------ EXTRACTED MATERIAL ------

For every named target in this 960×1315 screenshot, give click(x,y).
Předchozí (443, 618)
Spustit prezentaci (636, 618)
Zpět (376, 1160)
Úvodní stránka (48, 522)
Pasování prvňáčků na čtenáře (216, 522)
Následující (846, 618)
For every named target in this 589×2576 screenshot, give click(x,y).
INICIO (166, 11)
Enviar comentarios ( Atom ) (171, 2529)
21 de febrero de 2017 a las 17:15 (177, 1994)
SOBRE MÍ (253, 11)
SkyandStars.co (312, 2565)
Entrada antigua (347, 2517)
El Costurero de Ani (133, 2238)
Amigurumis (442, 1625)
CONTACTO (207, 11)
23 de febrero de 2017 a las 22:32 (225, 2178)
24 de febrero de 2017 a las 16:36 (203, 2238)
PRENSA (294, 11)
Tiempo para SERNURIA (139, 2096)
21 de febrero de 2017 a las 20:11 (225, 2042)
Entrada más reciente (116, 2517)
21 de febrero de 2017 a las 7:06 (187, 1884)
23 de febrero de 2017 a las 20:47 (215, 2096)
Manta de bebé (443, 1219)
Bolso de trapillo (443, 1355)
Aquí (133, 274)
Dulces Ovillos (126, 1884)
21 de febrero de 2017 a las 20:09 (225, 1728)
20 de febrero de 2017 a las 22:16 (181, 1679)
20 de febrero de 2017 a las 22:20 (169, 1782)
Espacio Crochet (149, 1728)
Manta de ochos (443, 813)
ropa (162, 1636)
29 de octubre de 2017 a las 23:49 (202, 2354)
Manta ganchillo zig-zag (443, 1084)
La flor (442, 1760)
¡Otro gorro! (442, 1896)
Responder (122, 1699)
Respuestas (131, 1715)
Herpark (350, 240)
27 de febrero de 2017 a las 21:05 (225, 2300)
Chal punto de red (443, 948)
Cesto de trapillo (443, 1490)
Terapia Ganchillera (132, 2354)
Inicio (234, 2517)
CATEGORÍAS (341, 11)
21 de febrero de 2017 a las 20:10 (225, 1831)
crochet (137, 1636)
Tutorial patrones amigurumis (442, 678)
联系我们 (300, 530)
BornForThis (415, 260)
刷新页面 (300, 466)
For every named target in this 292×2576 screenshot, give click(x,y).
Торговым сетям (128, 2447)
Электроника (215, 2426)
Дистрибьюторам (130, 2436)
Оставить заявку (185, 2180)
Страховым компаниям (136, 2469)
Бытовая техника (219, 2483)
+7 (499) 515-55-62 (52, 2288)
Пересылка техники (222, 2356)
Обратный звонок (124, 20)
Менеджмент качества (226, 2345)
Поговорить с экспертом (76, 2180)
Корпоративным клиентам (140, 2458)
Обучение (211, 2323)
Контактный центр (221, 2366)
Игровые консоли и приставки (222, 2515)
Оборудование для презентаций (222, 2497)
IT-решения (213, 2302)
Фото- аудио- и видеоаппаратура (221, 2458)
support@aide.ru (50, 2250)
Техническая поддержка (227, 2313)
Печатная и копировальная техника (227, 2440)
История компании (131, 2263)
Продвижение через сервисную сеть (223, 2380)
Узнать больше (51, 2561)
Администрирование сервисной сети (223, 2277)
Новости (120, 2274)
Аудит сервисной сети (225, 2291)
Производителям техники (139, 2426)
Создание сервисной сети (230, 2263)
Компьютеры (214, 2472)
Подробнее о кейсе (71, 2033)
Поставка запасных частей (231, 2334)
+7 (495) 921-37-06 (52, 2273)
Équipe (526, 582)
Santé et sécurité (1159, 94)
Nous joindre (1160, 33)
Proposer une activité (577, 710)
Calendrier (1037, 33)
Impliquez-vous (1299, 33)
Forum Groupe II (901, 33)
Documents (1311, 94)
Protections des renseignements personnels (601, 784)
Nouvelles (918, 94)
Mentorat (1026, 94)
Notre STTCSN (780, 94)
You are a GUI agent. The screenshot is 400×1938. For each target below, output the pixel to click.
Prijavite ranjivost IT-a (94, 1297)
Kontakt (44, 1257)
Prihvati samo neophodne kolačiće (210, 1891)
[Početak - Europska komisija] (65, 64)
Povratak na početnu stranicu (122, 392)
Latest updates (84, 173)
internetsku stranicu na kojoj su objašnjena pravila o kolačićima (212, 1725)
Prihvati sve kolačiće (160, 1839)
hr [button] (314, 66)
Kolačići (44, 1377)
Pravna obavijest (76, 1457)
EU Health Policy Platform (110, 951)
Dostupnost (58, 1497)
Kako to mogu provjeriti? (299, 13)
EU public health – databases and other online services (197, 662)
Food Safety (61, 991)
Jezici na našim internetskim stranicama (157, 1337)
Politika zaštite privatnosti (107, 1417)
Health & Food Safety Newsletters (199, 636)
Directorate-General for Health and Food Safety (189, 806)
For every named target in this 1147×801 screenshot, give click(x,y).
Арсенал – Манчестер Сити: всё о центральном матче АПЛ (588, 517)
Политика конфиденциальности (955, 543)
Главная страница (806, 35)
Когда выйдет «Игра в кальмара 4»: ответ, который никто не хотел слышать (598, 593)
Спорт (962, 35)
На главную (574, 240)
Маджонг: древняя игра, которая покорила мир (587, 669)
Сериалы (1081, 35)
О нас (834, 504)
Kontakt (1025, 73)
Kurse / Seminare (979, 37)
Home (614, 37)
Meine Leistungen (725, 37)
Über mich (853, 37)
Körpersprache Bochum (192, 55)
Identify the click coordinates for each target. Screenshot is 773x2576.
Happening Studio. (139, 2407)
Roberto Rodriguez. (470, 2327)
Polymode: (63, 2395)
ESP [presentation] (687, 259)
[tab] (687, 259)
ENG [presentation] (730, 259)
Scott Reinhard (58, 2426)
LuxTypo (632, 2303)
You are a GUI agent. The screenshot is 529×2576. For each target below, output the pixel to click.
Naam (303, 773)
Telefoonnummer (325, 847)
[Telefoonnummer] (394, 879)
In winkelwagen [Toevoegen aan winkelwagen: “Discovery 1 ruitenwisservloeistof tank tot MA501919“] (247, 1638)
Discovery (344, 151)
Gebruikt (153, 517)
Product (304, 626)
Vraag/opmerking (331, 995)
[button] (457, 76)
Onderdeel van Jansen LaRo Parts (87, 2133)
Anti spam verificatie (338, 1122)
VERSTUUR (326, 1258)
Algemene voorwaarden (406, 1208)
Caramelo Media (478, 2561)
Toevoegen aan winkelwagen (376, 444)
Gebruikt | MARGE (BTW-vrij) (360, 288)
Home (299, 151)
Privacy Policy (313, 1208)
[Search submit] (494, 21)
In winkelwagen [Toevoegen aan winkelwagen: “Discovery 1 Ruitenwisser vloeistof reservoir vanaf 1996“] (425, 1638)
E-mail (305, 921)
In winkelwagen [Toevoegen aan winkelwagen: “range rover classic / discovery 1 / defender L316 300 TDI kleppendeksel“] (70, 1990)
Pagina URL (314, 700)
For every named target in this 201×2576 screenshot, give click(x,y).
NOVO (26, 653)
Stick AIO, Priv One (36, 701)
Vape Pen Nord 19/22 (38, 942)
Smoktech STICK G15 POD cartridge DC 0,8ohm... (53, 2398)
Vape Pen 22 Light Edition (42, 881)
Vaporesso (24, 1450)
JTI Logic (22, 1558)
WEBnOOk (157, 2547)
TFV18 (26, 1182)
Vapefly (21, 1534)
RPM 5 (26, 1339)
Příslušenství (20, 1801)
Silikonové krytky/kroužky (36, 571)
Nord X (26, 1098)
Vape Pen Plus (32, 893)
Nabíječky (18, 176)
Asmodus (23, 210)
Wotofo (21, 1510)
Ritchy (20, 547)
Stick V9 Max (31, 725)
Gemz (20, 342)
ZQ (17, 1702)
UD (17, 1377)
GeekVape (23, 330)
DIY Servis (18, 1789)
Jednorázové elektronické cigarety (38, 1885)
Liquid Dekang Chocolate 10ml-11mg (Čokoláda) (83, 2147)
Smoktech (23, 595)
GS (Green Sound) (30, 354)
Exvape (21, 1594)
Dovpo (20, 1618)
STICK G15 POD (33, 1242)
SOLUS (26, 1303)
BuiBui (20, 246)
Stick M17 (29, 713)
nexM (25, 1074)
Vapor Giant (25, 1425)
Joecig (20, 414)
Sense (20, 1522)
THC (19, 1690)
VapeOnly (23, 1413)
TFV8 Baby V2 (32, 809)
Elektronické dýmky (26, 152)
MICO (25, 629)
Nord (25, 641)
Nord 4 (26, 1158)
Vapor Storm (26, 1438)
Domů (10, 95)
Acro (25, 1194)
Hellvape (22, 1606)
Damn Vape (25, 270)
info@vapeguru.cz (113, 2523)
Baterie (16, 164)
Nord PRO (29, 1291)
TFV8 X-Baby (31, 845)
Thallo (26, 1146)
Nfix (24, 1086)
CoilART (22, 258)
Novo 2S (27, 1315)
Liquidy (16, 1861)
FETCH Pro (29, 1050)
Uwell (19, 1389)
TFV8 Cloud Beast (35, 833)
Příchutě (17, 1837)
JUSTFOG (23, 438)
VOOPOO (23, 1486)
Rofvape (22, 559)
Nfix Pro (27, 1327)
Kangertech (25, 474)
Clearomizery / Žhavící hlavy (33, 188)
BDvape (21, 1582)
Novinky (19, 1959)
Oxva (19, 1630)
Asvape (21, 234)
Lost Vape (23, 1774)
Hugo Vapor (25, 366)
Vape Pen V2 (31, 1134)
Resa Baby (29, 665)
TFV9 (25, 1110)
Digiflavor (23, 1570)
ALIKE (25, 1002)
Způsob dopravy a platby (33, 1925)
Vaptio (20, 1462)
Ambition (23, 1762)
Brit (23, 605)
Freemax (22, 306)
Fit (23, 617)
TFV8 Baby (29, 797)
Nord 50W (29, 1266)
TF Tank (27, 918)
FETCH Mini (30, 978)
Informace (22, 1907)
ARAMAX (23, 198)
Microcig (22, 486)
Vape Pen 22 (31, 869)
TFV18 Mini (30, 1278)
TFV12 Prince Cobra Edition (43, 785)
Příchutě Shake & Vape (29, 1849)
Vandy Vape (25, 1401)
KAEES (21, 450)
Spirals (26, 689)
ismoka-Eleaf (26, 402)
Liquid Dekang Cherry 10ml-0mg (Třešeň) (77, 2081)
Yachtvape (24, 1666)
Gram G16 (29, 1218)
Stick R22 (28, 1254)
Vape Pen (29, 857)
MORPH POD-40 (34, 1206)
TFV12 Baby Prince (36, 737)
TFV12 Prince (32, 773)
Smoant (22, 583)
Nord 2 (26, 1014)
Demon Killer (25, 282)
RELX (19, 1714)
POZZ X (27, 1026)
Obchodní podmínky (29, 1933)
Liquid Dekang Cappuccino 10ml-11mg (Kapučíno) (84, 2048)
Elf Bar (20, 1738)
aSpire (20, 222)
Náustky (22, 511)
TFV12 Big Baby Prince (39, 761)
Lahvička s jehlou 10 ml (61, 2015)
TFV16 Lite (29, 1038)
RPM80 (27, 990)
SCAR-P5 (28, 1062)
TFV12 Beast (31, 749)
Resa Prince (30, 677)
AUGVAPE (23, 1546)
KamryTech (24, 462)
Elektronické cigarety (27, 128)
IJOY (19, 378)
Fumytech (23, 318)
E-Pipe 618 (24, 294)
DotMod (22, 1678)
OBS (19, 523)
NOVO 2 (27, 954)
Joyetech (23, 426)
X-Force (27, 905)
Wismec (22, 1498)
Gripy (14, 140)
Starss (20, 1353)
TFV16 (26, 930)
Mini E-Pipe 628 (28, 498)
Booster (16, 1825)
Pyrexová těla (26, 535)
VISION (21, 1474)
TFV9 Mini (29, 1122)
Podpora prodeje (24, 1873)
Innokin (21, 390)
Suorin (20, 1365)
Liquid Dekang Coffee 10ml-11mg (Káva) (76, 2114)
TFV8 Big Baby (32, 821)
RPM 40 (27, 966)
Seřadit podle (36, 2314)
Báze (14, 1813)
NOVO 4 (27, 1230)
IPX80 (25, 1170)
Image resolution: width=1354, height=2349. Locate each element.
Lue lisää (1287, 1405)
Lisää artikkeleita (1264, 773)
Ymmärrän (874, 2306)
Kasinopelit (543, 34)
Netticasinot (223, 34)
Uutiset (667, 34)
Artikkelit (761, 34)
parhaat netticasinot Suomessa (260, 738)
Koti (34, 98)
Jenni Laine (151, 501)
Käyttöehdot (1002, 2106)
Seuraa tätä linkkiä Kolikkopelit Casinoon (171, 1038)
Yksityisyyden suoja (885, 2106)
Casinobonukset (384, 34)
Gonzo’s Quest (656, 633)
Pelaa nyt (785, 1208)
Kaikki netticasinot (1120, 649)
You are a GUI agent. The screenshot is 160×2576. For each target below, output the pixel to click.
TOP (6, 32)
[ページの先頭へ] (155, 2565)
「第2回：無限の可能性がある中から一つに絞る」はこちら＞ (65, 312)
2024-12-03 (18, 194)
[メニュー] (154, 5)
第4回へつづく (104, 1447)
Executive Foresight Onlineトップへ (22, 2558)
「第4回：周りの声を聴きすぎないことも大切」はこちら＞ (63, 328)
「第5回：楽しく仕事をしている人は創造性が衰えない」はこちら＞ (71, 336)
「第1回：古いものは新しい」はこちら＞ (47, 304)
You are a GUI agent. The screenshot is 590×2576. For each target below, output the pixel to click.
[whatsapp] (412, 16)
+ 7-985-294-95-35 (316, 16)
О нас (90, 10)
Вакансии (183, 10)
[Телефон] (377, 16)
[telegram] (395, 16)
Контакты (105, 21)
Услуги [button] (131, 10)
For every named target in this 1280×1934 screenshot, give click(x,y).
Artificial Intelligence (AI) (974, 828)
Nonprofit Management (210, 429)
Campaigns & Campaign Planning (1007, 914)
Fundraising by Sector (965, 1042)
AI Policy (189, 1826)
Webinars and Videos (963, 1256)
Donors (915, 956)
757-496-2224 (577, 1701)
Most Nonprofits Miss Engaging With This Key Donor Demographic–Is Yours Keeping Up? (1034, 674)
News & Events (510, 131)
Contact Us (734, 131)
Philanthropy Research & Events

------

SHORT EXERCISE
Rewrite the records from the line containing "Calendrier (1037, 33)" through the line containing "Notre STTCSN (780, 94)", both included, with every click coordinate multiplied by 2.55 and rounded to the nearest whole number, halves rounded up. Reproduce each line's other text unchanged.

ANSWER TO THIS PROBLEM
Calendrier (2644, 84)
Impliquez-vous (3312, 84)
Forum Groupe II (2298, 84)
Documents (3343, 240)
Protections des renseignements personnels (1533, 1999)
Nouvelles (2341, 240)
Mentorat (2616, 240)
Notre STTCSN (1989, 240)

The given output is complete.